Rugby Union
The origin of rugby football is said to be an incident during a game of English school football at Rugby School in 1823 when William Webb-Ellis is said to have picked up the ball and run with it. Although the evidence for the story is doubtful, it was immortalized at the school with a plaque revealed in 1895. Despite the unreliable nature of the sport's origin, the Rugby World Cup trophy is named after him. Rugby football stems from the form of game played at Rugby School, which former pupils then brought to university; Old Rugbeian Albert Pell, a student at Cambridge, is credited with having formed the earliest 'football' team. During this early period different schools implemented different rules, with former pupils from Rugby and Eton attempting to carry their preferred rules through to their universities.
Significant events in the early evolution of rugby football were the production of the first set of written football laws at Rugby School in 1845, which was followed by the 'Cambridge Rules' drawn up in 1848. Other important events are the Blackheath Club's decision to leave the Football Association in 1863 and the formation of the Rugby Football Union in 1871. The code was originally known as "rugby football"; it was not until after the separation in England in 1895, which resulted in the separate code of rugby league, that the sport took on the name "rugby union" to differentiate it from the league game. Despite the sport's full name of rugby union, it is simply titled "rugby" throughout most of the world.
The first rugby football international took place on 27 March 1871, competed between England and Scotland. By 1881 both Ireland and Wales had representative teams, and in 1883 the first international competition, the Home Nations Championship had started. 1883 was also the year the earliest rugby sevens tournament at Melrose, the Melrose Sevens, which is still held annually. Five years later two important overseas tours took place; a British Isles team visited Australia and New Zealand—although a private venture, it laid the foundations for future British and Irish Lions tours; and the 1888 New Zealand Native team brought the earliest overseas team to British spectators.

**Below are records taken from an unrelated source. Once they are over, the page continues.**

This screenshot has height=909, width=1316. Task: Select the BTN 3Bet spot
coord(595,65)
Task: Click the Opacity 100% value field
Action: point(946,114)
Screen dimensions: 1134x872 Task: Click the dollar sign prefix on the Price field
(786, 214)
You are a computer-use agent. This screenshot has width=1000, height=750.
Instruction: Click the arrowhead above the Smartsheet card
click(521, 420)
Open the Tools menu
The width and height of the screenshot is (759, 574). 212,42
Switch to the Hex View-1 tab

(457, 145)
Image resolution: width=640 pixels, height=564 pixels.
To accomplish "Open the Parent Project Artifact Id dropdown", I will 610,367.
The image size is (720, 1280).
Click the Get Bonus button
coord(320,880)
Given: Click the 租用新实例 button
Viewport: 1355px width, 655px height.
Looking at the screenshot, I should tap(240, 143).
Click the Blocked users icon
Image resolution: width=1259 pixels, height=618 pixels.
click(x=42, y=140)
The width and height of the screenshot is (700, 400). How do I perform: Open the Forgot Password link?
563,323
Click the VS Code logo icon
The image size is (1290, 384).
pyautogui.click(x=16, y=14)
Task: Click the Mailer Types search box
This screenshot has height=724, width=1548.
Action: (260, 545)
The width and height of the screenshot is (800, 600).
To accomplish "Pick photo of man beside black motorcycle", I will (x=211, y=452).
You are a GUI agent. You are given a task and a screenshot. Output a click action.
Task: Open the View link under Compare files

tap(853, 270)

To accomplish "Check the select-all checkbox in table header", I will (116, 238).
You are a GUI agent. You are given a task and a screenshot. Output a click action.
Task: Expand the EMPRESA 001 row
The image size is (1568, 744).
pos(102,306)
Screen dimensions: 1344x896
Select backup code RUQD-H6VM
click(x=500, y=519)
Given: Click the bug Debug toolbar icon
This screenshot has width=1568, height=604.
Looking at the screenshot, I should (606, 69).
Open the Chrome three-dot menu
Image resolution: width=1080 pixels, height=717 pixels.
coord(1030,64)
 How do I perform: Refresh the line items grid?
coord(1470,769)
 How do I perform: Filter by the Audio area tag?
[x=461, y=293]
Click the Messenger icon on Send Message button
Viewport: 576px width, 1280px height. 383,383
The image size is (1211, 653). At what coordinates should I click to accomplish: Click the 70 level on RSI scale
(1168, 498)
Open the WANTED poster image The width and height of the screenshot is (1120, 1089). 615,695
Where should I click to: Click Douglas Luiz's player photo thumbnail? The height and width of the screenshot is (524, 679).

Between 1905 and 1908, all three major Southern Hemisphere rugby countries sent their earliest touring teams to the Northern Hemisphere: New Zealand in 1905, followed by South Africa in 1906 and then Australia in 1908. All three teams brought new styles of play, fitness levels and tactics, and were far more successful than critics had thought. The New Zealand 1905 touring team did a haka before each match, leading Welsh Rugby Union administrator Tom Williams to suggest that Wales player Teddy Morgan lead the crowd in singing the Welsh National Anthem, Hen Wlad Fy Nhadau, as a response. After Morgan began singing, the crowd joined in: the earliest time a national anthem was sung at the start of a sporting event. In 1905 France played England in its earliest international match.
No international rugby games and union-sponsored club matches were competed during the First World War, but competitions continued through service teams such as the New Zealand Army team. During the Second World War no international matches contested by most countries though Italy, Germany and Romania played a limited number of games, and Cambridge and Oxford continued their annual University Match.
Rugby union was involved as an event in the Olympic Games four times during the early 1900s. In 1973 the earliest officially sanctioned international sevens tournament took place at Murrayfield, one of Scotland's largest stadiums, as part of the Scottish Rugby Union centenary celebrations. In 1987 the earliest Rugby World Cup was held in New Zealand and Australia, and the inaugural winners were New Zealand. The earliest World Cup Sevens tournament was held at Murrayfield in 1993. Rugby Sevens was brought forward into the Commonwealth Games in 1998 and is due to be added to the Olympic Games by 2016.
Rugby union was an amateur sport up to the IRB declared the game 'open' in 1995, removing restrictions on payments to players. However, the pre-1995 period of rugby union was marked by usual accusations of "shamateurism", including an investigation in Britain by a House of Commons Select committee. Following the bringing forward of professionalism trans-national club competitions were started, with the Heineken Cup in the Northern Hemisphere and Super Rugby in the Southern Hemisphere. The Tri-nations, an annual international tournament involving South Africa, New Zealand and Australia, started in 1996.